WSwigue la confusión sobre la amplitud y el significado de la revuelta en Uzbekistán, pero no cabe duda de que lo ocurrido planea sobre la estabilidad de la más poblada de las repúblicas exsoviéticas de Asia central, plaza fuerte del islamismo radical, pero aliada de Estados Unidos en la guerra contra el terrorismo. El régimen de Islam Karimov, superviviente del socialismo real, responde al paradigma del despotismo asiático, mezcla de sovietismo y tribalismo, que perpetúa la miseria, la corrupción y la represión. La cesión de una base a Estados Unidos para la guerra de Afganistán en el 2001 y la aversión rusa al radicalismo islamista emparentado con la guerrilla de Chechenia explican la supervivencia del dictador.
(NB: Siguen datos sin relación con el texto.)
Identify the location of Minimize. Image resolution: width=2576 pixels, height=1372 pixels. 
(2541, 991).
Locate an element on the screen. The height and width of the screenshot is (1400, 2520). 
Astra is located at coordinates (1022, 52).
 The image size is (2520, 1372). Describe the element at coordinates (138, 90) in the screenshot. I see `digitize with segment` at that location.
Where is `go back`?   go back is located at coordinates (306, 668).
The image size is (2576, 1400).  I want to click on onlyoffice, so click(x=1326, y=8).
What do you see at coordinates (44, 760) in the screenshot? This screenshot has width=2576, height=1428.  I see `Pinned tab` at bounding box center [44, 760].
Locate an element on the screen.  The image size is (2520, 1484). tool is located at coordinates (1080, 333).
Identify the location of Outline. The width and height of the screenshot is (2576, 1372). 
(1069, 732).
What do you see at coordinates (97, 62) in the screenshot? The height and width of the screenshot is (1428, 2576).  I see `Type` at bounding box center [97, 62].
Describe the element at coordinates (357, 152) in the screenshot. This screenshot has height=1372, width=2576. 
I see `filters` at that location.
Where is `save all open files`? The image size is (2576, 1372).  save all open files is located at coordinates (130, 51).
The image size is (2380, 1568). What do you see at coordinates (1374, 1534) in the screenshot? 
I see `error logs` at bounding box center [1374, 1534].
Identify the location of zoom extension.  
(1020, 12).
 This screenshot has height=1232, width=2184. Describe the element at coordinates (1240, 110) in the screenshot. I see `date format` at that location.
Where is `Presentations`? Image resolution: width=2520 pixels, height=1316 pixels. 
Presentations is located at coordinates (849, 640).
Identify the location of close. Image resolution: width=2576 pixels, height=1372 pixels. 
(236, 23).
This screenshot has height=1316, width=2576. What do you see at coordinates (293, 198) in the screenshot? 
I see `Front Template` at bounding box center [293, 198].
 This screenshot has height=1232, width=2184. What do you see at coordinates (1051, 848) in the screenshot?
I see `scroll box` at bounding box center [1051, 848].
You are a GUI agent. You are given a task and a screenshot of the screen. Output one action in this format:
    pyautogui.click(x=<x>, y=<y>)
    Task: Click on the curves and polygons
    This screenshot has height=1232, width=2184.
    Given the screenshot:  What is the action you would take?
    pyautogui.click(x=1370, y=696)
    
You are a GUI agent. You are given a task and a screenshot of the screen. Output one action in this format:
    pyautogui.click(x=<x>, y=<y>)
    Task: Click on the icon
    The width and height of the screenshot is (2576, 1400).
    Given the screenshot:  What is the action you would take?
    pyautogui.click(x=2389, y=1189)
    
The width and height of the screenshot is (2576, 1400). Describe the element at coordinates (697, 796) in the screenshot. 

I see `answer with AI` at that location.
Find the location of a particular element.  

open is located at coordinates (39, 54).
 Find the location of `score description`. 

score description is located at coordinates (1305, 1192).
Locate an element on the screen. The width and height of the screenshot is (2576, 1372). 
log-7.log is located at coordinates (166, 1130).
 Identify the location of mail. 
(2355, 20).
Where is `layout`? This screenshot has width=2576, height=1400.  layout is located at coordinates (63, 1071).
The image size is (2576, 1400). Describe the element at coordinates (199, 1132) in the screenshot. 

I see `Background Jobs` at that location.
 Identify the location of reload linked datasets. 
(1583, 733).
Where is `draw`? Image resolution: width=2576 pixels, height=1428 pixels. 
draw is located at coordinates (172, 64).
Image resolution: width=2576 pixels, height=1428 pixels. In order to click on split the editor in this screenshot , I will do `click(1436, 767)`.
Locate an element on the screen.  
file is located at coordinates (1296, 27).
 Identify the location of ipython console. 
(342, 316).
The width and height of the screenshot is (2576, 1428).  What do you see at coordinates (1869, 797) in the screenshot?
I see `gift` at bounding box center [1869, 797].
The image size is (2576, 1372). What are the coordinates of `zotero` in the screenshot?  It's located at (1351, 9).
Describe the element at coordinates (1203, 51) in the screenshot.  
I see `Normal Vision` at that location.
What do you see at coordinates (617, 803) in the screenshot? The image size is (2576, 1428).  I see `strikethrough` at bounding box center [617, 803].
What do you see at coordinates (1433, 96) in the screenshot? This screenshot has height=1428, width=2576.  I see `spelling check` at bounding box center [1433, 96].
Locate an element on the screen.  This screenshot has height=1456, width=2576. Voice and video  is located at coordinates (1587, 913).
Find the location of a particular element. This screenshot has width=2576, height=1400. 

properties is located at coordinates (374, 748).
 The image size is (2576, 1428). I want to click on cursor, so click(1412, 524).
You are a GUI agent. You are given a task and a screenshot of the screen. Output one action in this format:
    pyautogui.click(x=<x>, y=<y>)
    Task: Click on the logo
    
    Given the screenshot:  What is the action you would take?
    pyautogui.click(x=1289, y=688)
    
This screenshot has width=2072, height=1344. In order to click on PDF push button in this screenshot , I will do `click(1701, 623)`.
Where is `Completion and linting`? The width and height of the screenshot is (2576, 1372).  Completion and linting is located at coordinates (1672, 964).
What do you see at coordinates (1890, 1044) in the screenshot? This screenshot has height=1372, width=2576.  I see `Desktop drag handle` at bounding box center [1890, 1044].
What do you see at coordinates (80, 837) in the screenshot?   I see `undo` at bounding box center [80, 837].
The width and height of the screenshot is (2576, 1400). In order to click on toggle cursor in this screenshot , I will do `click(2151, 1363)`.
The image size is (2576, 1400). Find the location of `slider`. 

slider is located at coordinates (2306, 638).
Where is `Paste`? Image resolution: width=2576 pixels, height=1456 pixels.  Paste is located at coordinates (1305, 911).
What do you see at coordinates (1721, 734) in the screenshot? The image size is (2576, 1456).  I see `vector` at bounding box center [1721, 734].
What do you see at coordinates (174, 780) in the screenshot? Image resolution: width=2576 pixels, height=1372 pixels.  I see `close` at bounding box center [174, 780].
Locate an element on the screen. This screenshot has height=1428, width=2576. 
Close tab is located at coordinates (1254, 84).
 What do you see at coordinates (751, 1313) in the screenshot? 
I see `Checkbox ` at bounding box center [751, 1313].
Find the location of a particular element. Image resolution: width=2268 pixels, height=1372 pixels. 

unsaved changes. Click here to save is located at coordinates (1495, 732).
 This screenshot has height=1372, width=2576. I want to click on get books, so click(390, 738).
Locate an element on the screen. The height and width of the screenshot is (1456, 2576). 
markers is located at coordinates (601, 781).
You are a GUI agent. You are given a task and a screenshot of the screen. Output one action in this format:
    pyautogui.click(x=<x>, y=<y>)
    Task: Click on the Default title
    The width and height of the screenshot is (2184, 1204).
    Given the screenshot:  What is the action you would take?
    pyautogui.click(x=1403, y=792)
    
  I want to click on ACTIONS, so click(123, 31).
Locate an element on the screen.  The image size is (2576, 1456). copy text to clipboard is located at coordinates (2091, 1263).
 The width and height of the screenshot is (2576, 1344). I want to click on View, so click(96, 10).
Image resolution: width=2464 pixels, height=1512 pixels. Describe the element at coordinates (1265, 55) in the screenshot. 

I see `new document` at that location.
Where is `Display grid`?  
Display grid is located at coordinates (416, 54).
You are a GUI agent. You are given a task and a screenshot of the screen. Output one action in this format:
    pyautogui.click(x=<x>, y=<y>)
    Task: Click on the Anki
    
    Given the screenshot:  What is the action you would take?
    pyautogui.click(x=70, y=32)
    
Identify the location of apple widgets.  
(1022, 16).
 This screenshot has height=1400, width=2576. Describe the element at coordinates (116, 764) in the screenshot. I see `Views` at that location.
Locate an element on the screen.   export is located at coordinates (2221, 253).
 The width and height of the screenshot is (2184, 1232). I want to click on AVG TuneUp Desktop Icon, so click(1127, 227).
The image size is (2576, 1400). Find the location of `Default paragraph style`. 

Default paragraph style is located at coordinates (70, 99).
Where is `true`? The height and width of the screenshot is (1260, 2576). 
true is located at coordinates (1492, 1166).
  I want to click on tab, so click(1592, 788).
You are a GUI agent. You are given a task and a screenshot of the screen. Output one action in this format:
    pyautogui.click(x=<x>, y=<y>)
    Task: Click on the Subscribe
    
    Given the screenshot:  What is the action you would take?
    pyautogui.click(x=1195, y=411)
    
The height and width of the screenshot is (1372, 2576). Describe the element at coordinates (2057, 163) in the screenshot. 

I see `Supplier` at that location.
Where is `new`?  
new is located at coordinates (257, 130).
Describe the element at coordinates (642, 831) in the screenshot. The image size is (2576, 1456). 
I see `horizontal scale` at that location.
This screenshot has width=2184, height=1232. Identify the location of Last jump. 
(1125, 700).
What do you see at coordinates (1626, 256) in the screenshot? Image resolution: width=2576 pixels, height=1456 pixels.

Europa ha denunciado el régimen de Uzbekistán, pero Moscú y Pekín callan, y Washington protege al déspota ante la osadía de un integrismo islamista en una región de alto valor estratégico y económico. La violencia uzbeca estalló, además, mientras en Afganistán se extendían las mayores protestas antinorteamericanas desde la caída de los talibanes en el 2001. Por eso Uzbekistán no figura entre los países a los que Bush y Rice pretenden incluir en su cruzada contra la tiranía.